[[ EXTRACT TO READ, beginning ]]
42% of NYSE stocks hit a 52-week low today [so far!]. The emerging markets have been out-performing for a few weeks. The U.S. dollar is down against all significant currencies today – by more than 1% against the euro, yen and franc. Gold is up by 2%. With stocks down more than 2%, many semiconductor companies are up. And with stocks this quarter and this month down significantly against bonds, there will be a very large institutional re-allocation from bonds/cash to equities around year-end; this figure is currently estimated to be in the vicinity of $80 billion. The equity market should be bought.

Continue to steer clear of the ‘’avoid’’ issues, especially AAPL, FB, ORCL, TSLA, SBUX, YUMC. Recommended issues should be bought. Gold is breaking out to the upside and WPM, GG and related ETFs look like solid and very worthwhile short and intermediate-to-long-term investments regardless of environment that proceeds from here.

The semiconductor, semi equipment companies, and big-data/cloud companies present great entry points to participate in secular trends that are not going away. IBM is a very cheap stock that I would include here, though it is lower growth. Current best buys in data/cloud would be MDB, DOMO, ZS, SPLK. DATA, TWLO. All the recommended semis look to be good entry points. Add Intel INTC to list of attractive long-term semiconductor companies based of its announced new packaging breakthrough that allows for much lower power consumption, higher speeds, and more compact design solutions in multi-function, multi-chip requirements.

Abbvie is up 2% today on filing for new drug approval on their replacement for arthritis drug Humira. Again, this stock is very cheap on earnings and free cash flow and does not reflect many positive developments coming up in their pipeline or the prospects for recently launched drugs. A broad portfolio of smaller biotechs makes much sense also at this time.
[[ EXTRACT TO READ, end ]]
§ TASKS FOR THIS EXERCISE:
1/ List the ticker symbols that the market commentary names as "avoid" issues.
2/ Please extract everything in the market commentary from "Continue to steer" down to "proceeds from here.".
3/ According to the market commentary, what is the current estimate of the year-end institutional re-allocation from bonds/cash to equities?
[[ INFORMATION SHOWN, beginning ]]
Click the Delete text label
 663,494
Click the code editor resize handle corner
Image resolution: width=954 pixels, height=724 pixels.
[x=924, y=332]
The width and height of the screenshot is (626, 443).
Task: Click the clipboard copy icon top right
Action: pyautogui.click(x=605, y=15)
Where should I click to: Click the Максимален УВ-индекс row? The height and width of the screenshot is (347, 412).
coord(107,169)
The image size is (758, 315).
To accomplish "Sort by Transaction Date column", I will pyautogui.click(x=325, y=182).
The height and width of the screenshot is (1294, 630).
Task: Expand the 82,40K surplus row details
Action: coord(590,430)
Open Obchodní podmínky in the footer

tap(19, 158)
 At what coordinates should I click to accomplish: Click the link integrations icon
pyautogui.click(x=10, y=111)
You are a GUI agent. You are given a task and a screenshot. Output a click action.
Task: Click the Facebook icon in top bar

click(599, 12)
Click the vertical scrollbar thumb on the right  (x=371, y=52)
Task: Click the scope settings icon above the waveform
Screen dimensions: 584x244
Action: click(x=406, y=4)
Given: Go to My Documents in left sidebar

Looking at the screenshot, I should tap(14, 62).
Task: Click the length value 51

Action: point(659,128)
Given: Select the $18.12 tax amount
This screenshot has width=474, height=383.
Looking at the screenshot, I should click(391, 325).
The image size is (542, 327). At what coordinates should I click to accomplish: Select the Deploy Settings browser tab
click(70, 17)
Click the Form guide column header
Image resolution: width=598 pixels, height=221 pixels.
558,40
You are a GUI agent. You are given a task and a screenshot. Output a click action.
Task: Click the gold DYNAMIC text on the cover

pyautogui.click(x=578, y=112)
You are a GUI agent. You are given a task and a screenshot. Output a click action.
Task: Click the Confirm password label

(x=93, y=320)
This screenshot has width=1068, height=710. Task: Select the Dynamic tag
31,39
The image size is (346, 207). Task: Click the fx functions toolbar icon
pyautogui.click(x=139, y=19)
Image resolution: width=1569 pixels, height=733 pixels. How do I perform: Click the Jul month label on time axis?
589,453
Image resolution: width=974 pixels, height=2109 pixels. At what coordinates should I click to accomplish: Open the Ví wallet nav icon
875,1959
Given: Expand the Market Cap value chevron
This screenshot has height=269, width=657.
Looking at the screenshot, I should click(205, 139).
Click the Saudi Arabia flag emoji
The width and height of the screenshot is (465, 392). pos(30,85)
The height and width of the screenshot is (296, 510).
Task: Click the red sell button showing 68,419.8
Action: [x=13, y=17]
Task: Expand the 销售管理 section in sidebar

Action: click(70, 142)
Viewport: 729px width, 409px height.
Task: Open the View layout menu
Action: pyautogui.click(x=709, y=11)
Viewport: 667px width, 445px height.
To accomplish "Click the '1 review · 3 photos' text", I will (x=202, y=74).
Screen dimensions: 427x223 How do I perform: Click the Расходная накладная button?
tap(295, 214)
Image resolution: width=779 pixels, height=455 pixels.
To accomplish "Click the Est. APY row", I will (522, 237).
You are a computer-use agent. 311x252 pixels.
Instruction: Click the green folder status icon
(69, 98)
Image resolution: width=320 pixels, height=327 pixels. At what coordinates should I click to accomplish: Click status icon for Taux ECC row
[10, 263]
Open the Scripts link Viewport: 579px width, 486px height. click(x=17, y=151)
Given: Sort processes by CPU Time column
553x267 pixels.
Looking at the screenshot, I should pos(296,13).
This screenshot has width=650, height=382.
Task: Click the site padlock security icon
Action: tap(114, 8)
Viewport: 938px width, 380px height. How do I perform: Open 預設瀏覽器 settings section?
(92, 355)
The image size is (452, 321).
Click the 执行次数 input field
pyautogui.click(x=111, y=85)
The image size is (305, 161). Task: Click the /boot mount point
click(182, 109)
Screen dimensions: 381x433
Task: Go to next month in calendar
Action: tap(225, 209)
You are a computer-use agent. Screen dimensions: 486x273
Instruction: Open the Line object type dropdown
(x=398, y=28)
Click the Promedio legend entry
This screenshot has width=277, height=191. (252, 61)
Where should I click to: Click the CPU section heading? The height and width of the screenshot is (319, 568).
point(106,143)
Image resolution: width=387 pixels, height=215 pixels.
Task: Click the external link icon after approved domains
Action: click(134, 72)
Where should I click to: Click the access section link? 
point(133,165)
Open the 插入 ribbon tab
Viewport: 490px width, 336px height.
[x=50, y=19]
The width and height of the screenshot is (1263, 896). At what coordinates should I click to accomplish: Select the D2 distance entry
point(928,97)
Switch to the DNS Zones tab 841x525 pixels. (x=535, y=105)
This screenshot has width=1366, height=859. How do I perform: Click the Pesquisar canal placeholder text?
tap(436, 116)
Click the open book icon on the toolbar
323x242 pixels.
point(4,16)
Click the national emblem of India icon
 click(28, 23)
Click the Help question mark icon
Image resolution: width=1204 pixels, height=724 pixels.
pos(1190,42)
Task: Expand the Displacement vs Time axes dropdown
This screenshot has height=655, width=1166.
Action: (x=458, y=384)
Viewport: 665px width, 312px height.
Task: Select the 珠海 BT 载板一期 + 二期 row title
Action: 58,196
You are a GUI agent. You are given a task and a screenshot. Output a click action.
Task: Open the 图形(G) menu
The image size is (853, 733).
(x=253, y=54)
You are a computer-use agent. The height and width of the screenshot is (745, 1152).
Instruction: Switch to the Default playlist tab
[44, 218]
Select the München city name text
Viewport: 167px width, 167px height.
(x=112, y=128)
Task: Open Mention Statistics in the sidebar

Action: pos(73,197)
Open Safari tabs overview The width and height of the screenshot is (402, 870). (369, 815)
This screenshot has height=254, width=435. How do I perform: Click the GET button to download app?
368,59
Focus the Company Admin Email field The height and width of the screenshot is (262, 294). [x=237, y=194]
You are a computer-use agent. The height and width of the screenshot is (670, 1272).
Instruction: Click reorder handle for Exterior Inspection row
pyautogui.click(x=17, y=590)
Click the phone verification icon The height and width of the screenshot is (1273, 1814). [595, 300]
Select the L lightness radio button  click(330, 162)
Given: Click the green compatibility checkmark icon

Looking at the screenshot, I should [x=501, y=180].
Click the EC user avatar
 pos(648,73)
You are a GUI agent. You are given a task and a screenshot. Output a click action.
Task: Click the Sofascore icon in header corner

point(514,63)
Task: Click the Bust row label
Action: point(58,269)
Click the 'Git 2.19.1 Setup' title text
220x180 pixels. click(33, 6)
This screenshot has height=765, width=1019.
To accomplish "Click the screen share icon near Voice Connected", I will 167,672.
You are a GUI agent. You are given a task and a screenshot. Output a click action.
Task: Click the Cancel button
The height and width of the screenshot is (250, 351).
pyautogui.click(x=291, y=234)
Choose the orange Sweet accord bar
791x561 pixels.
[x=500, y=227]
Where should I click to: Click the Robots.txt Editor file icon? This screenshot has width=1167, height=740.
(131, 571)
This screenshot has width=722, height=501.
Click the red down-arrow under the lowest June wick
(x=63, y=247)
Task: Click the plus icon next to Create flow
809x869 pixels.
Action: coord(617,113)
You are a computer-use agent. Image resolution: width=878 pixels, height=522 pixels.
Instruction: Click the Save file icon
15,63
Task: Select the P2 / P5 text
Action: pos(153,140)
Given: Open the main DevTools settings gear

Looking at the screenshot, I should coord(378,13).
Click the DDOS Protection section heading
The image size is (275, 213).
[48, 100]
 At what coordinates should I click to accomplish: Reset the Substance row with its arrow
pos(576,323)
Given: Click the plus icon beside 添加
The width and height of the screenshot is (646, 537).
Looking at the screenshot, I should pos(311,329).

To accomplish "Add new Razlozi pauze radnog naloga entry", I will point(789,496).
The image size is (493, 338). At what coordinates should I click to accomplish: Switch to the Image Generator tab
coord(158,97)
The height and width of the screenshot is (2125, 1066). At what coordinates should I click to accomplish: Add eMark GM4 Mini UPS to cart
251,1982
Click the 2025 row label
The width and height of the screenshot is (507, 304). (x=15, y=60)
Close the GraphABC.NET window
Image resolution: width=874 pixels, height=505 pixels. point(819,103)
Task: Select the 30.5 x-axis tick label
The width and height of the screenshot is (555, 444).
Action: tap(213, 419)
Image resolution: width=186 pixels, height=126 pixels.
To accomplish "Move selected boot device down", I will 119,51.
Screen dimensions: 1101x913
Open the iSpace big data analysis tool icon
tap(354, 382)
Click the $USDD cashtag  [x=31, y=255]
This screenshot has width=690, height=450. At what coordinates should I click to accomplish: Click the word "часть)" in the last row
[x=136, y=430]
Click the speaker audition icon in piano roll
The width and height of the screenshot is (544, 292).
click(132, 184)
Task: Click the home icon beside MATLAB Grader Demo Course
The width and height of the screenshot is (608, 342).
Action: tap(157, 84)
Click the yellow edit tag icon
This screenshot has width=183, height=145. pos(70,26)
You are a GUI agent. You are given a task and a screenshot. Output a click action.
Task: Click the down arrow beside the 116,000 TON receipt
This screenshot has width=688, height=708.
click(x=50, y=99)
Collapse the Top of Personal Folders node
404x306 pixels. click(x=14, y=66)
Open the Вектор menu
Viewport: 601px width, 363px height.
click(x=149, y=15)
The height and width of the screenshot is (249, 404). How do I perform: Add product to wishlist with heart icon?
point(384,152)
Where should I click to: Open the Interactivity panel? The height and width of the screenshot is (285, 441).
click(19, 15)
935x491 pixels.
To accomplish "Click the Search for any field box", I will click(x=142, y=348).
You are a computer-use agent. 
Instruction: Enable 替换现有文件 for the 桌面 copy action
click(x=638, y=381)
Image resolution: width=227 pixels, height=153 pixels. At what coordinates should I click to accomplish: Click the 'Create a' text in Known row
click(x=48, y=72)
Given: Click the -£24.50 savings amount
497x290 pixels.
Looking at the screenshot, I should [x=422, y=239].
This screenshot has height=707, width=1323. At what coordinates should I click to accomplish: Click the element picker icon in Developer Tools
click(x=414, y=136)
[[ INFORMATION SHOWN, end ]]
§ SOLUTIONS FOR EACH TASK:
1/ AAPL, FB, ORCL, TSLA, SBUX, YUMC

2/
Continue to steer clear of the ‘’avoid’’ issues, especially AAPL, FB, ORCL, TSLA, SBUX, YUMC. Recommended issues should be bought. Gold is breaking out to the upside and WPM, GG and related ETFs look like solid and very worthwhile short and intermediate-to-long-term investments regardless of environment that proceeds from here.

3/ In the vicinity of $80 billion.